Keeping the gun debate civil

I’m a member of a professional email list serve for lawyers to help each other and share ideas. Like any other professional list serve, there are some rules. One of them is: no politics and no lobbying.

Yet, within hours of the tragedy at Sandy Hook Elementary in Connecticut, a debate broke out between gun rights advocates and gun control advocates. The list serve host reiterated the rules and noted that there were other places to post editorials (say, for instance, a newspaper).

Sadly, these people did not have the self-control to stop. The debate ran its predictable course. The death of 20 innocent children became a mere sidebar issue.

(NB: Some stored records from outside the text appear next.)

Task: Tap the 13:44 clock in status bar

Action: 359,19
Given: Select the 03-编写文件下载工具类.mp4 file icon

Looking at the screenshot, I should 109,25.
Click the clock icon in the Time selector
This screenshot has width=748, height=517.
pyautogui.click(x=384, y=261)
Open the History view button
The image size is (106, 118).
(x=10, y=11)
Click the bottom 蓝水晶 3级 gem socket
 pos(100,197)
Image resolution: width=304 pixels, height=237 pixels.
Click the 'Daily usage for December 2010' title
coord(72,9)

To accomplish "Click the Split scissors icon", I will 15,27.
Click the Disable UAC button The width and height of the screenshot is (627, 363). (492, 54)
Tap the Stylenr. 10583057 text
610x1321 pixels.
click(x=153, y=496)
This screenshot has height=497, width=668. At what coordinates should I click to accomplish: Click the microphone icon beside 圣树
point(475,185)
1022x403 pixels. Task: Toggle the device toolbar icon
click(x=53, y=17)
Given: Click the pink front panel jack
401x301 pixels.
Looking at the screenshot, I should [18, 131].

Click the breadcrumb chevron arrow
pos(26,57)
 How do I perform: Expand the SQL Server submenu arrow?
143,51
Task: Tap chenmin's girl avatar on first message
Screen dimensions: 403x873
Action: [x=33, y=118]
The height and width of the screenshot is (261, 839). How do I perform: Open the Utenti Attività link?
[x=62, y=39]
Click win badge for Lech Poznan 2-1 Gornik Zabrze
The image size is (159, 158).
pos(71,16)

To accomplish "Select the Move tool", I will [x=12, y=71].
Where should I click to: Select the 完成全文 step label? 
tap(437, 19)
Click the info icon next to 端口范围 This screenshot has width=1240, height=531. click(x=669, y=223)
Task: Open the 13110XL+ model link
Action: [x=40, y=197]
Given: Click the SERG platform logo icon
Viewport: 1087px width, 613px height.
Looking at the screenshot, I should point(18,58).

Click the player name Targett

At first, the “dueling” positions were somewhat politely, if forcefully made. The commentary quickly turned demeaning. Never were the words heard: “Well, you have made a valid point, even if I disagree.”

I was raised in Cleveland Ohio and we didn’t own guns in my family. We associated guns with handguns and thugs who rob people in the bad parts of town. I tend to see the gun debate a bit differently than some of my neighbors, many of whom grew up with guns used for hunting, target shooting and collecting.

I am not saying that the only reason people have differing views on whether gun access should be limited is that they were raised differently. Some people feel that the right to bear arms, like the right to free speech, is what keeps us from being slaves to the power of the mighty and untrustworthy government, or, for that matter, from the power of the neighbor with bad intentions. To them, when the government can start restricting guns, it becomes a “slippery slope,” creating a society where the state slowly takes away all individual rights and freedoms.

My dad is 84 and would be proud to call himself a liberal. To him, anyone who opposes a ban on assault weapons is simply nuts.

“Sure,” he says. “I’ve heard the argument that guns don’t kill people, people kill people. I’ve heard the argument that there will always be nuts and just plain bad people out there. A crazy person running around with a knife, even through a school, is not likely to kill a bunch of kids. It is crazy to give people access to technology that allows someone to kill dozens of people in a couple of minutes.”

When I brought up that the second amendment and that the ability to possess guns makes make people feel safer, my dad’s voice started to rise in anger.

“I thought you were smarter than that, son,” he shouted. “Assault rifles make us safer? Go tell that to a group of school kids!”

I raised other arguments. Some were practical, some political and some even philosophical. Didn’t matter. He wasn’t buying.

I can talk a decent game, but deep down, the “pro-gun” position on assault weapons doesn’t resonate with me. But I can see both sides, anyway.

At its core, I think it comes down to this: There is constant tension between security and safety on the one hand, and unfettered freedom on the other. A tragedy like Newtown makes people think—what are we willing to give up to be a little safer?

I see myself as in the middle, but I just don’t think assault weapons are that much to give up to make kids and parents a little safer.

There are folks who don’t see it my way. On the list serve a lawyer wrote “The problem is that we don’t have enough guns in society.” He pointed out that teachers are armed in Israel and Israel has never had mass shootings in their schools. The same guy argued that the Trolley Square shootings that occurred in Salt Lake City happened, in part, because the mall had several “no weapons” sign displayed prominently on the premises.

And the idea of arming teachers?

I don’t want to live in a world where second grade teachers have to pack heat.

But that is just me and I’m a city kid from Cleveland.

The neuropsychologists say they have figured out why human brains are wired so that it is so “unnatural” for us to see the “other side” of our neighbor’s argument. I sure hope that some day, we’ll get over that flaw and start understanding each other better. Maybe even respecting arguments, and the people who make them, that we strongly disagree with. Because it seems to me that until we stop “dissing and pissing” on the “other side”, there is no way we get big problems solved.